By Barbara Liston
ORLANDO, Florida | Sat Jun 22, 2013
(Reuters) – Two voice identification experts who suggested that unarmed black teenager Trayvon Martin screamed for help before he was shot and killed by George Zimmerman will not be allowed to testify at his murder trial, the judge in the case has ruled.
The ruling by Judge Debra Nelson was released on Saturday, marking the last major hurdle before opening statements in the high-profile case begin on Monday in Seminole County courthouse in Sanford, Florida.
Prosecutors had sought to call audio experts to testify about a 911 emergency call in which screams for help can be heard in the background during an altercation between Zimmerman and Martin before the shooting.
The screams could be pivotal evidence and help identify who was the aggressor on the night of the February 2012 killing. Zimmerman’s family and supporters claim the voice was his, while Martin’s parents insist the voice belonged to their son.
Last year, an FBI expert said a voice analysis of the call was inconclusive.
David Weinstein, a Miami lawyer and former prosecutor, called the ruling a victory for Zimmerman’s defense team.
“Now there won’t be a witness who can ‘identify’ the voice with certainty as a particular person,” he said. “Each side can argue who they believe the voice belongs to and the jurors will have to decide who they hear.”
Prosecutors say Zimmerman followed and confronted Martin despite a police dispatcher telling him not to pursue the 17-year-old. Zimmerman, 29, has said the two fought and that he shot Martin because he feared for his life.
An all-female jury will decide whether Zimmerman is guilty of second-degree murder, a charge that carries a potential life sentence. Zimmerman has pleaded not guilty.

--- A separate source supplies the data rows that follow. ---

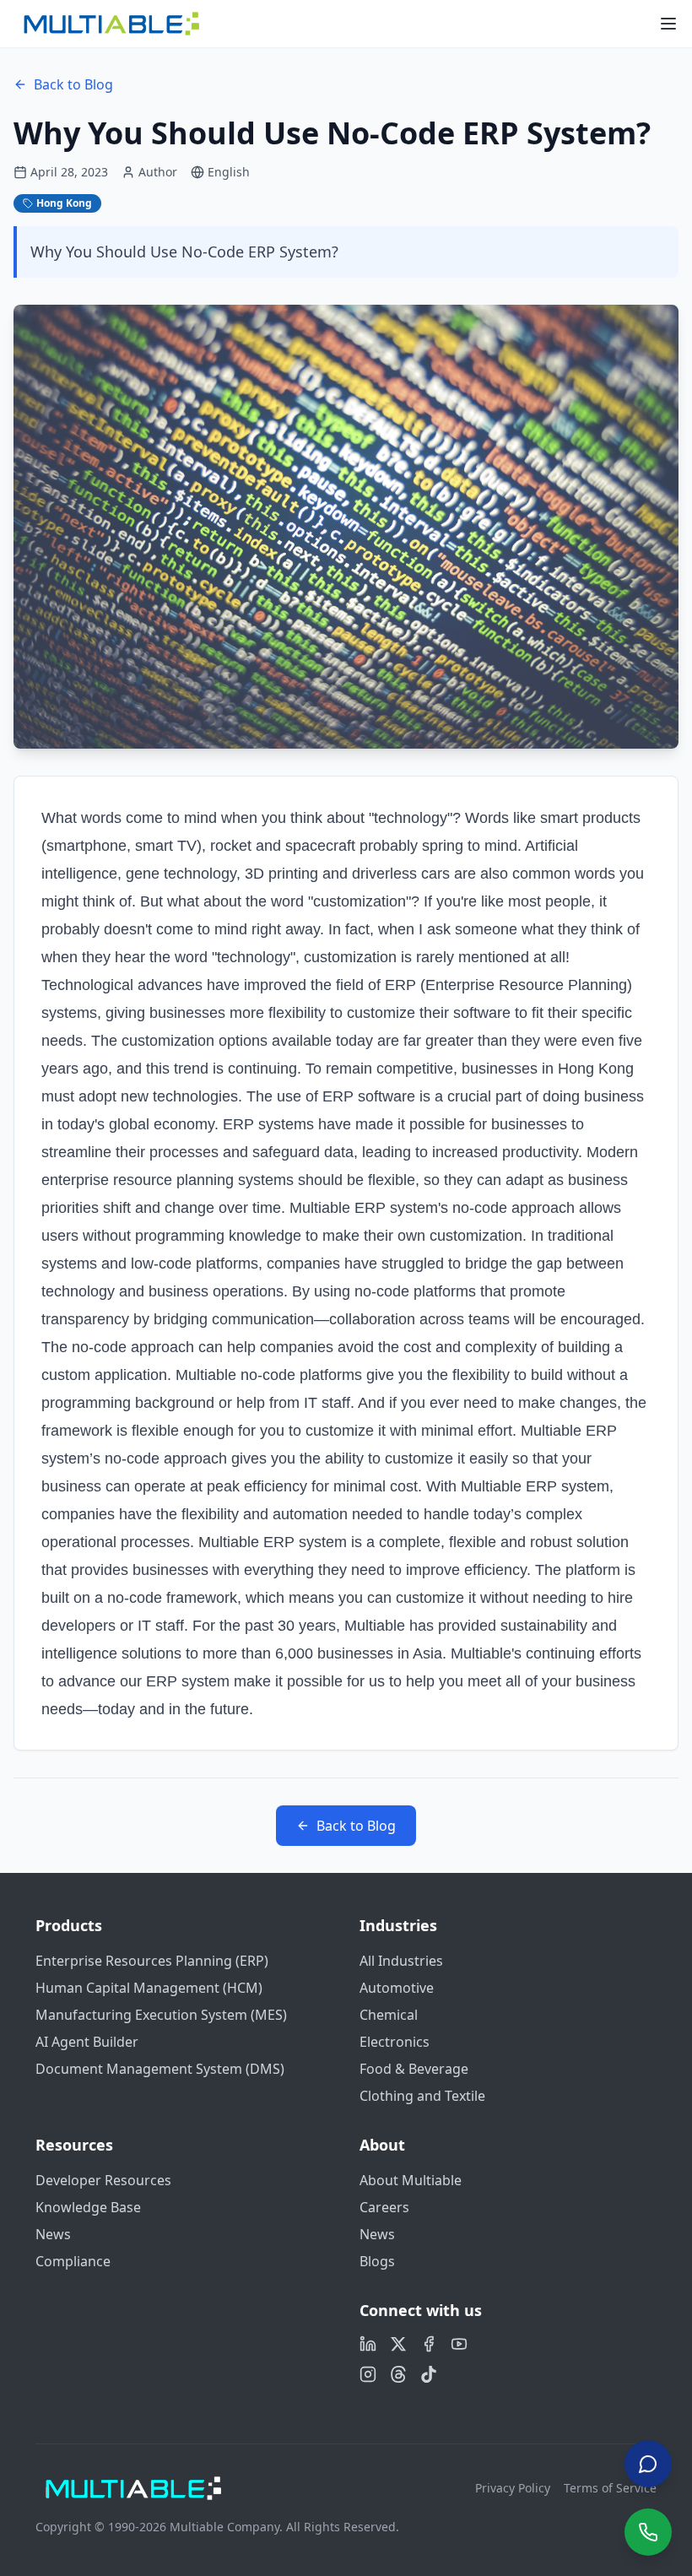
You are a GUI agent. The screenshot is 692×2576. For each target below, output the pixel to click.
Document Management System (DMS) (159, 2068)
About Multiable (411, 2180)
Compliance (73, 2261)
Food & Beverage (414, 2068)
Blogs (377, 2261)
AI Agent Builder (86, 2041)
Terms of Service (610, 2488)
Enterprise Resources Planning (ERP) (151, 1960)
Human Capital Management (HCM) (148, 1987)
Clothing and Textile (422, 2095)
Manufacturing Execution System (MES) (161, 2014)
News (53, 2234)
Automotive (397, 1987)
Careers (384, 2207)
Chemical (389, 2014)
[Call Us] (648, 2532)
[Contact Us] (648, 2463)
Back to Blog (73, 84)
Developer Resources (103, 2180)
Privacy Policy (512, 2488)
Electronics (395, 2041)
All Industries (401, 1960)
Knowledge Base (88, 2207)
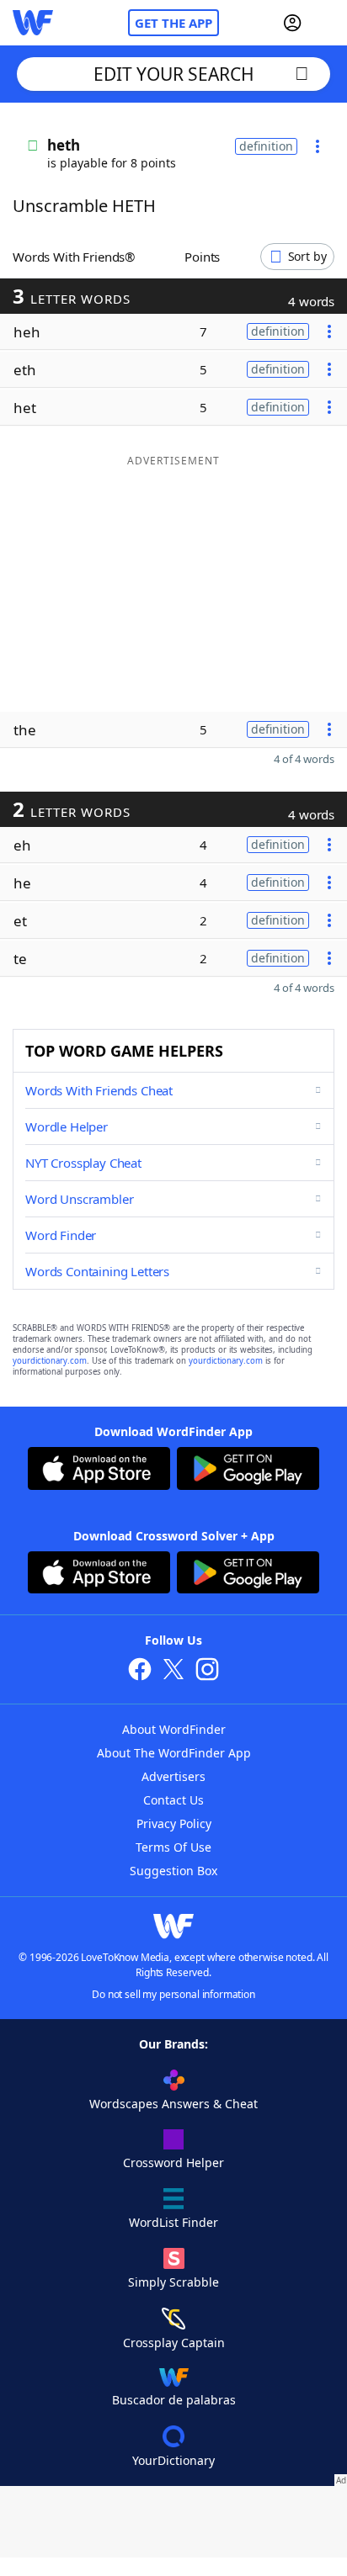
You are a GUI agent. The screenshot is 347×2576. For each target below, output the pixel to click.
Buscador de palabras (174, 2400)
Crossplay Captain (174, 2343)
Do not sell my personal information (173, 1994)
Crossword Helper (173, 2163)
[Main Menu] (327, 23)
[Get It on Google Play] (248, 1470)
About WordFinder (174, 1729)
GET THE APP (173, 22)
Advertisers (173, 1776)
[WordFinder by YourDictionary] (33, 22)
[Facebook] (139, 1671)
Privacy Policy (173, 1823)
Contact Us (173, 1800)
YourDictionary (173, 2460)
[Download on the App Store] (99, 1470)
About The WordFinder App (174, 1753)
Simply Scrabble (173, 2282)
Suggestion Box (173, 1871)
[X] (173, 1671)
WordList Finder (173, 2222)
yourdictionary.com (50, 1360)
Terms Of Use (173, 1847)
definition (266, 146)
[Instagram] (207, 1671)
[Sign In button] (292, 23)
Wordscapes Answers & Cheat (173, 2104)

Nelson said in her 12-page order that the decision does not prevent either side from playing the 911 tape and presenting witnesses familiar with Zimmerman’s and Martin’s voices from stating their opinions.
Lead defense attorney Mark O’Mara has called the recording “the most significant piece of evidence in the case.”
Two state experts, in what they qualify as tentative or probable findings because of the poor quality of the recording, have said that the chilling screams heard in the background came from Martin.
Lawyers for Zimmerman, a former neighborhood watch volunteer, sought to block the testimony on grounds that the methods used by the state’s voice recognition experts were based on questionable science.
Audio experts who testified for the defense in a lengthy pre-trial hearing argued that voice recognition techniques cannot identify an individual from screams made under extreme duress.
On Friday, the judge also dismissed a defense motion to bar certain words and phrases from the prosecution’s opening statement.
She ruled prosecutors could allege that Zimmerman, who is Hispanic, “profiled” Martin but ordered them not to use the term “racial profiling.”